Wayne S. Miller, Chief Operating Officer
(212) 403-0500
G-III APPAREL GROUP, LTD. ANNOUNCES FIRST QUARTER
FISCAL 2010 RESULTS
—Reports Lower Than Expected Seasonal Loss Per Share of $0.41 —
—Dress and sportswear initiatives exceed expectations—
     New York, New York — June 3, 2009 — G-III Apparel Group, Ltd. (NasdaqGS: GIII) today announced operating results for the first quarter of fiscal 2010. For the quarter ended April 30, 2009, G-III reported that net sales increased by 53.8% to $115.9 million from $75.4 million in the year-ago period. The Company’s net loss for the quarter was $0.41 per share compared to a net loss per share of $0.42 in the prior comparable period. The Company noted that improved operating profitability in its dress and women’s sportswear businesses was offset by the seasonal losses associated with the Company’s Wilsons retail outlet business, which are not included in the year-ago results.
     Morris Goldfarb, G-III’s Chairman and Chief Executive Officer, said, “We are pleased with the better than expected start for the year, particularly given the challenging market environment. We remain excited about the performance of our dress and sportswear businesses, with each continuing to demonstrate strong sell-throughs in their respective departments.”

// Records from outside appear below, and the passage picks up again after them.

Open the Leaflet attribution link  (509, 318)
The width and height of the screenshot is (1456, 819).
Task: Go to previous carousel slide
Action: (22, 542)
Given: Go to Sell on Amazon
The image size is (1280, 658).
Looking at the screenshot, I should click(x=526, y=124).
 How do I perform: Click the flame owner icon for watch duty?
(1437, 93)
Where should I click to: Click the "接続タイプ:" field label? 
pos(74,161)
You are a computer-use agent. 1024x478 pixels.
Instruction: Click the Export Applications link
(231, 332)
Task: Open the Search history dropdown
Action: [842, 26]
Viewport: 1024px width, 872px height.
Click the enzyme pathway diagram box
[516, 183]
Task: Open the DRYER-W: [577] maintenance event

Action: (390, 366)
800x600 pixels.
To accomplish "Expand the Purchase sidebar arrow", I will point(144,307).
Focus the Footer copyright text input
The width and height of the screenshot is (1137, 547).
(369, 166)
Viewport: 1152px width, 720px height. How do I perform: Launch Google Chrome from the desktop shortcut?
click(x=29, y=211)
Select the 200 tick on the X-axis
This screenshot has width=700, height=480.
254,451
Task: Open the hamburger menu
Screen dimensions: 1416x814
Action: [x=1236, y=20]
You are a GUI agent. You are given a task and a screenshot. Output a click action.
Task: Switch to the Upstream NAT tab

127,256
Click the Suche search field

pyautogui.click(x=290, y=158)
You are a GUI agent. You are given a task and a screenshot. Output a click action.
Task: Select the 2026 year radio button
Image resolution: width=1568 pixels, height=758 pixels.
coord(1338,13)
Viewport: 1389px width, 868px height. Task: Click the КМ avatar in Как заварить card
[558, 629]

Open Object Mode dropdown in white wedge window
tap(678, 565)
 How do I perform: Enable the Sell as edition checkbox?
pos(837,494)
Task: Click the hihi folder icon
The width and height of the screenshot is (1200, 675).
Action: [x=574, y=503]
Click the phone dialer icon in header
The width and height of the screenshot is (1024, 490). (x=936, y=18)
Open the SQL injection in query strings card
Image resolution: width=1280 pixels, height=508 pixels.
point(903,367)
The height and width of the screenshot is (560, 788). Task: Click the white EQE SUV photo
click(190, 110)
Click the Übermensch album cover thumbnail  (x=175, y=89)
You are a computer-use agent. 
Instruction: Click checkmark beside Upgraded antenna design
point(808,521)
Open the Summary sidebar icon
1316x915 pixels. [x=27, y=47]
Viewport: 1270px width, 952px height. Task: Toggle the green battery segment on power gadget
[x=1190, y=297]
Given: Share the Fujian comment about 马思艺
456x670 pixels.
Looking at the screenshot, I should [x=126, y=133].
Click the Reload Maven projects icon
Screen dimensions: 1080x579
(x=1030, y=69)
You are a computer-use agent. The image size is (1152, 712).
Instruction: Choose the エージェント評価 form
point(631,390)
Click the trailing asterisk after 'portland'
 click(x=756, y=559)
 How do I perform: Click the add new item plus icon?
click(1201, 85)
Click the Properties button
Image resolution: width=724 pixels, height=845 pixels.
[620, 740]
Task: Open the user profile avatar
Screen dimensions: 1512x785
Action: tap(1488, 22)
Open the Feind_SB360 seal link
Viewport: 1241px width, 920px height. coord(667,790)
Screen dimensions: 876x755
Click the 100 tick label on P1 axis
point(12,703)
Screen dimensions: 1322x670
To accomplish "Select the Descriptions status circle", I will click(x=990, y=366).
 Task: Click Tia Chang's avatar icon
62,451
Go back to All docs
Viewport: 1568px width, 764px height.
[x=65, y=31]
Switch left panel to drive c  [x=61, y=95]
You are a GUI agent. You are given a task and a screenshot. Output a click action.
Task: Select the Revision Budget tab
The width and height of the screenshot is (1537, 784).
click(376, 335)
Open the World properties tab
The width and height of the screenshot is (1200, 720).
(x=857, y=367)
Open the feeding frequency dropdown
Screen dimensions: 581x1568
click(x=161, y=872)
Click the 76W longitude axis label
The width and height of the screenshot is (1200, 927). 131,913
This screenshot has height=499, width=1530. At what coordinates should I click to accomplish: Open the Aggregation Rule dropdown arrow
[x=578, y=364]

     Mr. Goldfarb continued, “We have cut costs, controlled our inventory and positioned our business to perform well. This is particularly true in our Wilsons business, where we are working hard to create a more efficient and effective merchandising capability. While our expectations for the current year with respect to Wilsons are modest, we believe we are on a path to demonstrate significant value in this business. We have also continued to position and leverage our Andrew Marc branded business and are pleased to have added new licenses for men’s cold weather accessories and women’s handbags to our existing licenses for women’s shoes and men’s accessories.”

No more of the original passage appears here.